Requirement - Copy the artist profile's passage from "Colleen Gyori creates" to "visit her website.", replacing "glass sculptures" with "glass artworks" throughout.

Document extract -

· · · · · · ·

Featured Artist Colleen Gyori

Colleen Gyori creates glass sculptures by using extensive visualization and planning, including experimenting with colors, materials and shapes, before beginning to piece together her work. To see more of her stunning art, please visit her website.

 

Passion

“Passion” Streams of undulating shades of purple, with tinges of turquoise, flow downward to pool below in the mirrored reflection. Glass, Height 12.5”

 

“These hands were made for making.” From early life to late in life, my need to create endures. From fabrics and fibers to sketch books and sketches, my way was paved toward the excitement of manipulating glass.

 

Ablaze

“Ablaze” Vibrant stripes of color extend upward. The curve of the wall contains the grace of the shallow bowl of embers. Glass.

 

My work is varied in technique, but primarily begins with thought regarding the human spirit, emotions felt, and how these emotions relate to nature. The journey of creating each piece begins with extensive “imagining” until I begin experimenting – first with colors, then with pliable materials to form models. Throughout the planning stage I indulge in much visualization.

· · · · · · ·

Recorded data -
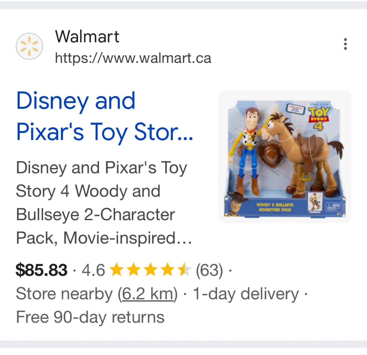
Task: Click the Free 90-day returns label
Action: click(90, 317)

· · · · · · ·

Correct response -
Colleen Gyori creates glass artworks by using extensive visualization and planning, including experimenting with colors, materials and shapes, before beginning to piece together her work. To see more of her stunning art, please visit her website.